═════ Recorded information
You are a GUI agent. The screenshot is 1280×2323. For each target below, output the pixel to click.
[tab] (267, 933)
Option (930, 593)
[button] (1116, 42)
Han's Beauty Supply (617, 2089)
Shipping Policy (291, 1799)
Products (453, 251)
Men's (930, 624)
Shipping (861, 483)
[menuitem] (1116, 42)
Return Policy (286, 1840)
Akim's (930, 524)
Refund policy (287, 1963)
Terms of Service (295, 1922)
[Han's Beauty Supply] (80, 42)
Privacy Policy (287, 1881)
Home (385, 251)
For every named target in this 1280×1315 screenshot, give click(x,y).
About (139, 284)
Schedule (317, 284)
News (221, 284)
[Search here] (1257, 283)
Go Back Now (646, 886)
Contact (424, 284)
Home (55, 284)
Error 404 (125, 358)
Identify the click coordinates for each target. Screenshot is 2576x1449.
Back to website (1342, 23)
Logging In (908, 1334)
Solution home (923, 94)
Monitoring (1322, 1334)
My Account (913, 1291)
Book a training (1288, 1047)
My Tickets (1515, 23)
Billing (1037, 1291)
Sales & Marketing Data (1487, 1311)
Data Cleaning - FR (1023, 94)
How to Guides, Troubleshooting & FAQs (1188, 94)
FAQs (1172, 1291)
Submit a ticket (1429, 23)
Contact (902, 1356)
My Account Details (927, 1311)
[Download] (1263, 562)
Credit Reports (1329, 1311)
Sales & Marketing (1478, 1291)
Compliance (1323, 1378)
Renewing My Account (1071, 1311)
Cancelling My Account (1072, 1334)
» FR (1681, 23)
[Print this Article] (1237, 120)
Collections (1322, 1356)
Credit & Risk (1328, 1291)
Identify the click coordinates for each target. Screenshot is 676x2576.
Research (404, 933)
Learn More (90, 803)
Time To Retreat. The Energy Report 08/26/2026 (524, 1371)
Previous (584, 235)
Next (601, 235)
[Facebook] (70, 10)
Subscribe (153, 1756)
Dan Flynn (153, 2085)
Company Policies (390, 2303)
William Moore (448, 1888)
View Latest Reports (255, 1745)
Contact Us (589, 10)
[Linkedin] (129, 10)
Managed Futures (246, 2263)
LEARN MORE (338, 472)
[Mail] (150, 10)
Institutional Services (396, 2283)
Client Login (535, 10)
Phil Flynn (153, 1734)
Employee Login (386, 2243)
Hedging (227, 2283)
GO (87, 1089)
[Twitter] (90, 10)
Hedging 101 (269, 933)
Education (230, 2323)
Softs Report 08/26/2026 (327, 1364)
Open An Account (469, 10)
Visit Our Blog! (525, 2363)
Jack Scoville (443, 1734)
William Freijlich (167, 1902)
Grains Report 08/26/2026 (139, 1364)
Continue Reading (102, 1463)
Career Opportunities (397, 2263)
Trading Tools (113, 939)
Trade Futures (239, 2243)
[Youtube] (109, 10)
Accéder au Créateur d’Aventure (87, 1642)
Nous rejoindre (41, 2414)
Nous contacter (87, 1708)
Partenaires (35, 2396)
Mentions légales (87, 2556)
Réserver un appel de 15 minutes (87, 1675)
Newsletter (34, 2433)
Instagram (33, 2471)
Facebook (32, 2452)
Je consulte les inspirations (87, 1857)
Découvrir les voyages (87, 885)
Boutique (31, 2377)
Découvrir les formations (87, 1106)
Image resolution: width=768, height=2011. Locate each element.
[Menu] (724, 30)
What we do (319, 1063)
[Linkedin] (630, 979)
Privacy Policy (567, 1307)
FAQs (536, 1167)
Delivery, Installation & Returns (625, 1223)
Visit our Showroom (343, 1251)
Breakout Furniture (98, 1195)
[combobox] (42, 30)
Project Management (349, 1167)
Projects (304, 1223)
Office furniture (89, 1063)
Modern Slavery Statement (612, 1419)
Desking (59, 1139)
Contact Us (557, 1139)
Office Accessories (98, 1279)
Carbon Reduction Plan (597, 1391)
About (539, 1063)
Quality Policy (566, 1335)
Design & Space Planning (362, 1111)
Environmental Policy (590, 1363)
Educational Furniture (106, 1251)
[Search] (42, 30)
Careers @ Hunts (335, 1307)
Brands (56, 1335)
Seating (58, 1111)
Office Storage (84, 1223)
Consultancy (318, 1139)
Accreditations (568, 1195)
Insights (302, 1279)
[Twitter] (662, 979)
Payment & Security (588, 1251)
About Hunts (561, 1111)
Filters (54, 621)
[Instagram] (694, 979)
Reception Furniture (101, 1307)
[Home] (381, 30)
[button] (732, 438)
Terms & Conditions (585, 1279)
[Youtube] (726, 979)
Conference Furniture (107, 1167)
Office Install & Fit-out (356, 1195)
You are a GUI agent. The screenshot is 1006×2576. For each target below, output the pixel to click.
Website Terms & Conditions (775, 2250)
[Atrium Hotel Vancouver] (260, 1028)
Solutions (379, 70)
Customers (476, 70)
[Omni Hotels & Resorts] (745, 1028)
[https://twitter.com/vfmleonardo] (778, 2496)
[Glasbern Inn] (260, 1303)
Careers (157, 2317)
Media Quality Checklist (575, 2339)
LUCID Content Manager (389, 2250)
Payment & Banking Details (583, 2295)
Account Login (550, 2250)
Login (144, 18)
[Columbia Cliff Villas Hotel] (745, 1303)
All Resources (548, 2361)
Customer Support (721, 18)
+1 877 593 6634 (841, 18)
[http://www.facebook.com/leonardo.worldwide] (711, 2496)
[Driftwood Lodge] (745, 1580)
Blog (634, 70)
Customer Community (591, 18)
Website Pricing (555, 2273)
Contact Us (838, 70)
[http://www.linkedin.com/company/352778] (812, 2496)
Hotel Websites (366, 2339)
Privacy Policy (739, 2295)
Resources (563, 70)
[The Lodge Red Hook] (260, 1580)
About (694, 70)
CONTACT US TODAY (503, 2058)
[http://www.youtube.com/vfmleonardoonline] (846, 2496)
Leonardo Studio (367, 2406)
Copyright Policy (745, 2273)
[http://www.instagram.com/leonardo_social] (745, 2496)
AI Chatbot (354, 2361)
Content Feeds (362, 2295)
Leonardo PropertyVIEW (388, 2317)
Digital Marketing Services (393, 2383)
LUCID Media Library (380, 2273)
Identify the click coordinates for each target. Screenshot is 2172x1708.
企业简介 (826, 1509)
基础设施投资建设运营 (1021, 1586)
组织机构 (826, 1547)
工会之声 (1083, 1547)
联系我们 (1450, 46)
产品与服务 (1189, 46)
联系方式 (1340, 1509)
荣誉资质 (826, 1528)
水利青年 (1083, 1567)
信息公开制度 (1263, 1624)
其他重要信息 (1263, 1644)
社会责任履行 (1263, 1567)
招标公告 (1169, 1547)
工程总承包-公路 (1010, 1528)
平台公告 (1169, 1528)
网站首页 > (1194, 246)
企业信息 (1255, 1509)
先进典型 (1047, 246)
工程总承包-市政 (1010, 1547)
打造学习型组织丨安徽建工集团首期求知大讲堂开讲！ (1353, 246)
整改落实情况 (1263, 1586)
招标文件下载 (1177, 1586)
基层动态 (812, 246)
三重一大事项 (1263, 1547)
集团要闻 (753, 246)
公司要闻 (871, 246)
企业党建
══════════
» Assignment:
Among the entries, find every line holding "Login" and return it.

» Solution to this task:
Client Login (535, 10)
Employee Login (386, 2243)
Account Login (550, 2250)
Login (144, 18)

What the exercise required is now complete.